Schüttemeyer,
Suzanne/Sturm, Roland
Wozu Zweite Kammern? Zur
Repräsentation und Funktionalität Zweiter Kammern in westlichen Demokratien.
In: Zeitschrift für Parlamentsfragen
1992, S. 517-536.
Deutlich vor Entstehung fasst
aller Zweiter Kammern war ihr bis heute fortdauerndes Grunddilemma erkannt; der
„Vater der Repräsentativverfassung“, Abbé Sieyes, formulierte zur Zeit der
Französischen Revolution, dass eine zur Volkskammer zusätzliche Vertretung – er
nannte sie „Erste Kammer“ – überflüssig sei, wo sie mit der Volksvertretung
übereinstimme und dass sie gefährlich sei, wo sie von ihr abweiche.
Als das Konzept der
Volkssouveränität und schließlich die Wahlgleichheit Parlamente mit direkter
demokratischer Legitimation ausstattete und sie – mindestens normativ – zum
Kernstück moderner Verfassungsstaaten machte, bedurfte es eines neuen
Grundkonsenses: Entweder galt es, auch die zuvor (allein) staatstragenden
Stände und Klassen sowie strukturell nicht mehrheitsfähige religiöse, ethnische
und soziale Interessen und Gruppen in das gewandelte politische System zu
integrieren; oder es musste zwischen der radikaldemokratischen Konzeption
reiner Mehrheitsherrschaft und jenen Kräften vermittelt werden, die einen neuen
Absolutismus – jenen des Parlaments – befürchteten; ebenfalls ein neuer
Grundkonsens war zu etablieren, als sich Staaten, Kantone, Provinzen unter
einem staatlichen Dach zusammenfanden und dafür ihre Souveränität partiell
aufgaben.

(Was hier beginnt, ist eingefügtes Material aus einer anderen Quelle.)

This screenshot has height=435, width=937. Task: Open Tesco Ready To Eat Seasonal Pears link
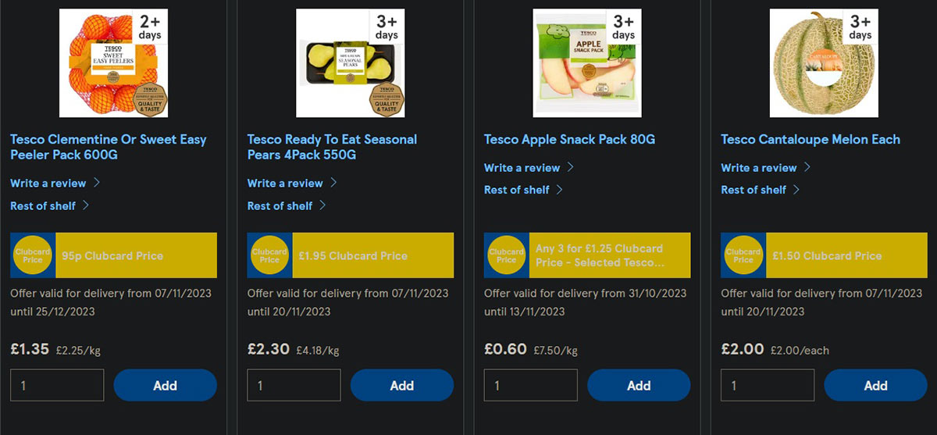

In solche Phasen des Übergangs und des gewandelten oder zusätzlichen
Legitimationsbedarfs füllt die Genese Zweiter Kammern in jenen Ländern, die
heute als westliche Demokratien bezeichnet werden. Historisch sind Zweite
Kammern also institutionalisierte Kompromisse zwischen alten und neuen
Legitimitätsüberzeugungen.
Die Autoren gehen in diesem
Beitrag auf historische Entwicklungslinien, theoretische Konzeptionen und
praktische Verwirklichung von Modellen Zweiter Kammern in westlichen Demokratien
ein und versuchen, spezifische Funktionen Zweiter Kammern herauszuarbeiten.